*Problem to work on*: Rewrite the part of the listing that opens with the line containing "Where should I click to: Click" and closes with the line containing "coord(1384,67)" as a numbered list, skipping any blank lines. Leave the pictures out of your answer.

### Provided material

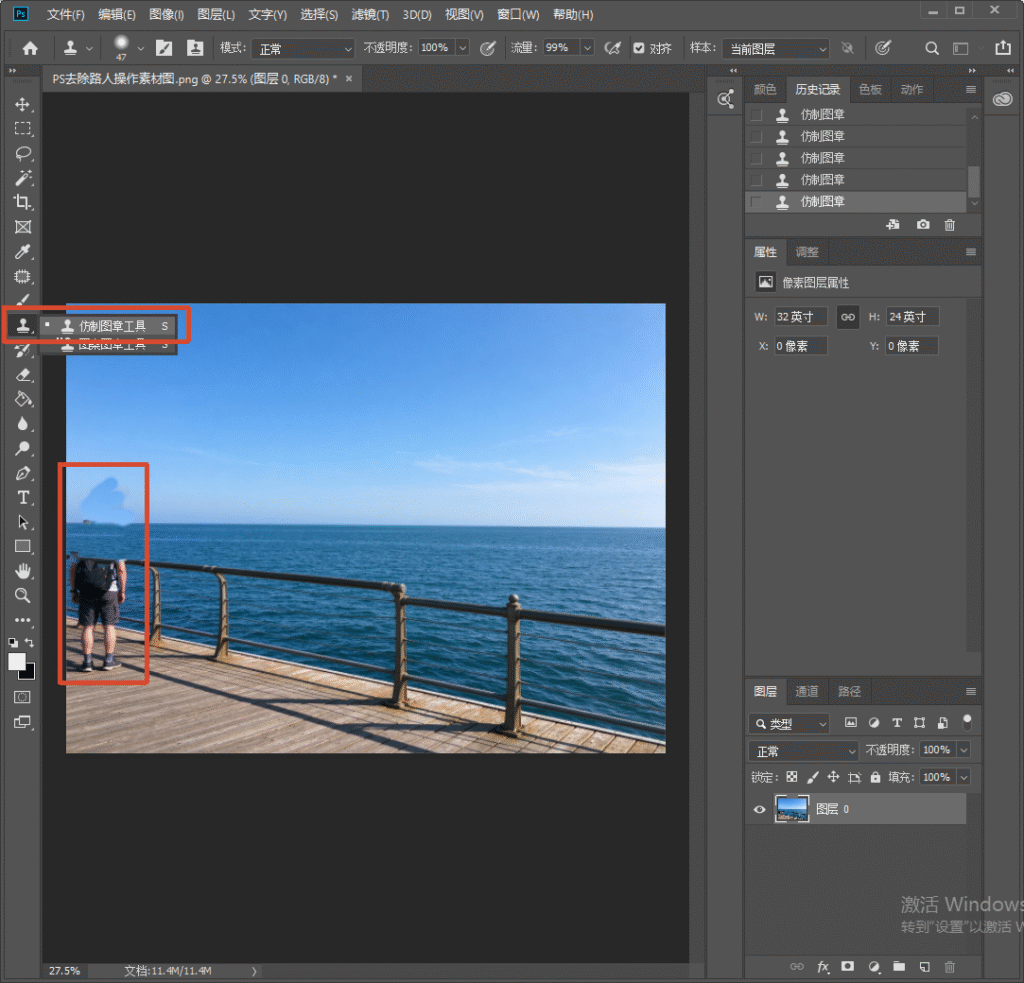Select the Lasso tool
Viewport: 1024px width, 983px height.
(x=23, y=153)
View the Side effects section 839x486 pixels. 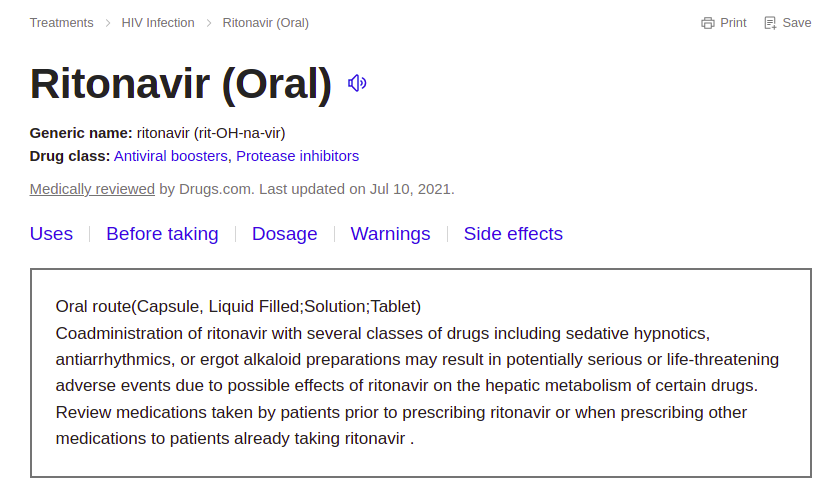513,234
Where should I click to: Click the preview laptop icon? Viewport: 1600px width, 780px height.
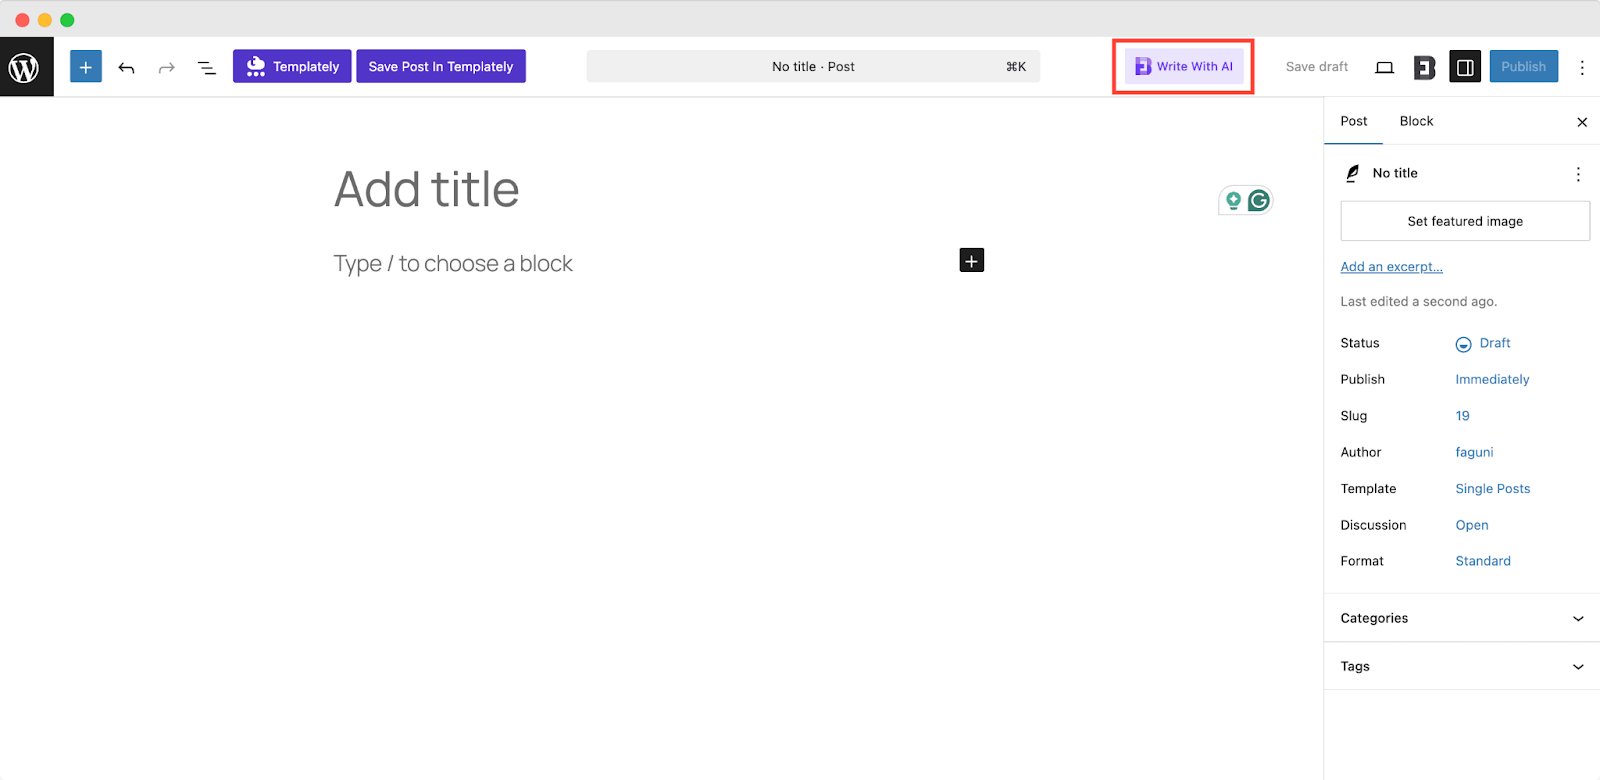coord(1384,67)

######
### Provided material

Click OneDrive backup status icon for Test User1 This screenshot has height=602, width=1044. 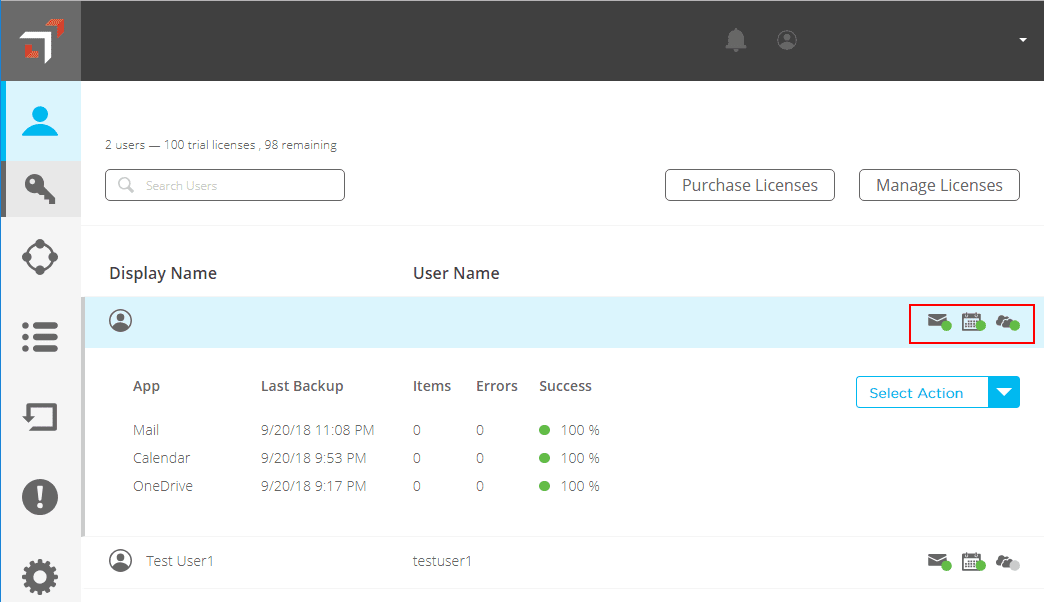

######
### Provided material

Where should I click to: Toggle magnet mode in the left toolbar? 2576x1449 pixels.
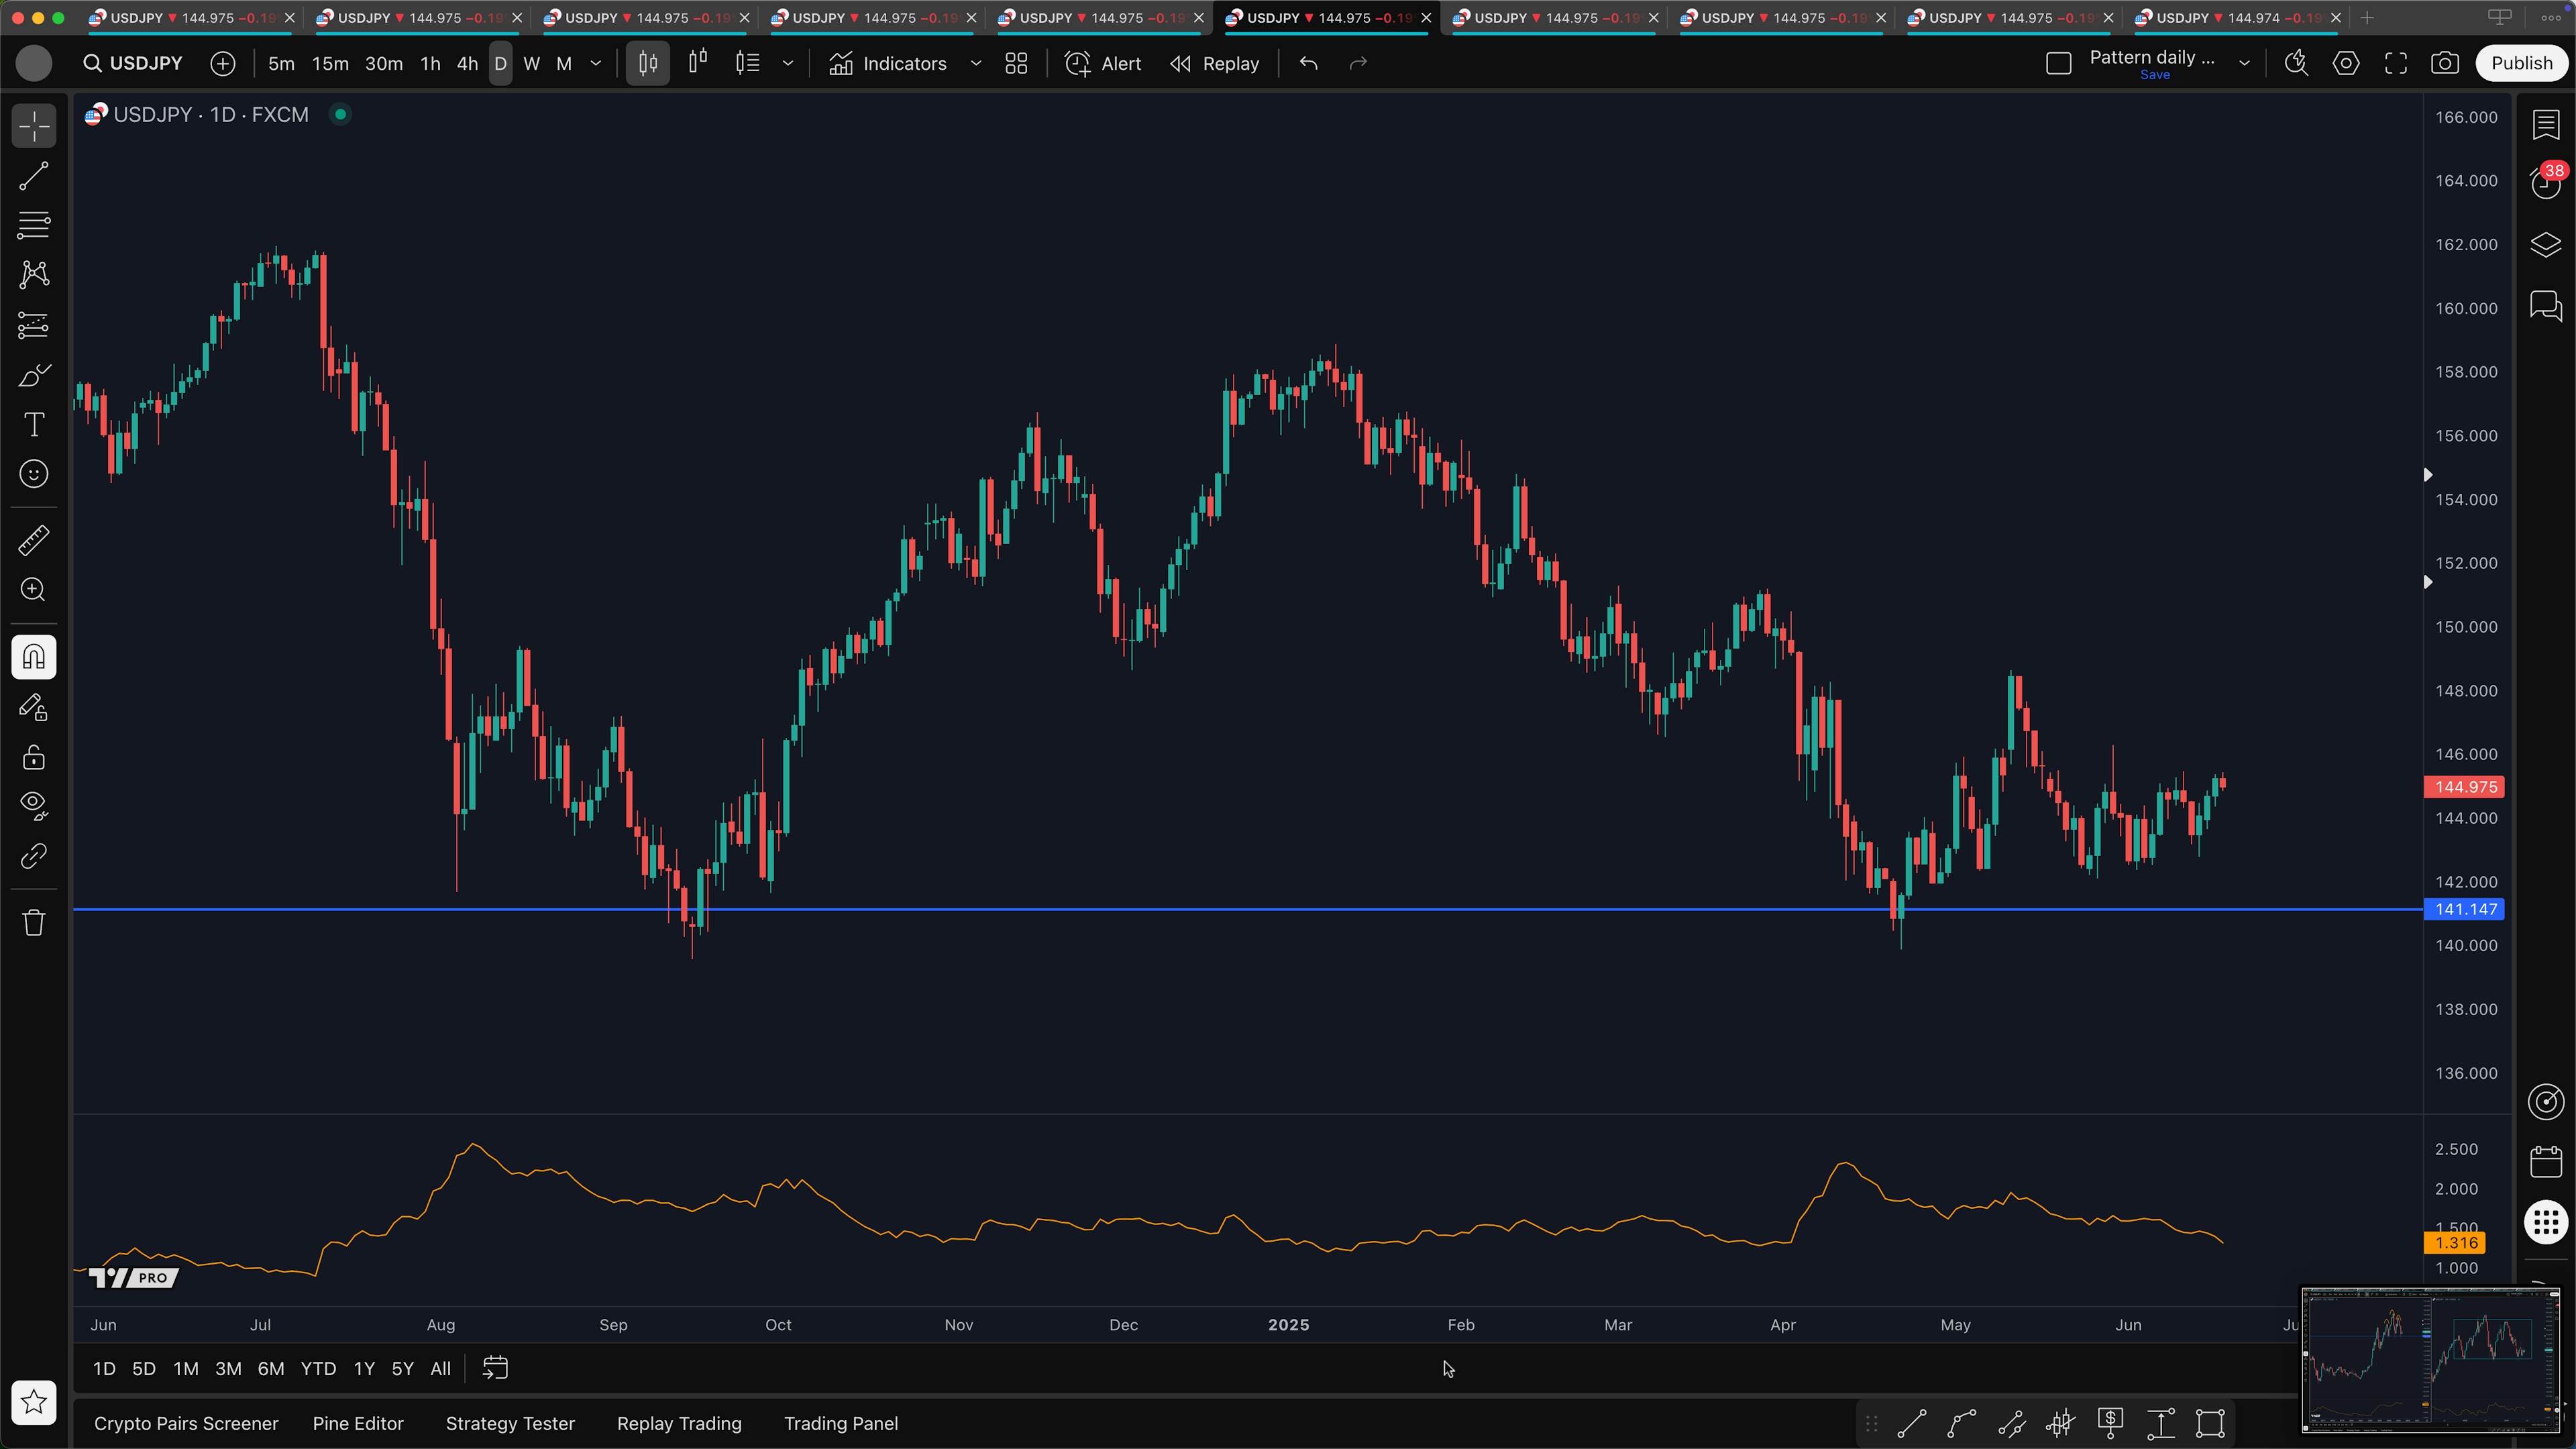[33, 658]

######

*Response*:
1. Where should I click to: Click the preview laptop icon? Viewport: 1600px width, 780px height.
2. coord(1384,67)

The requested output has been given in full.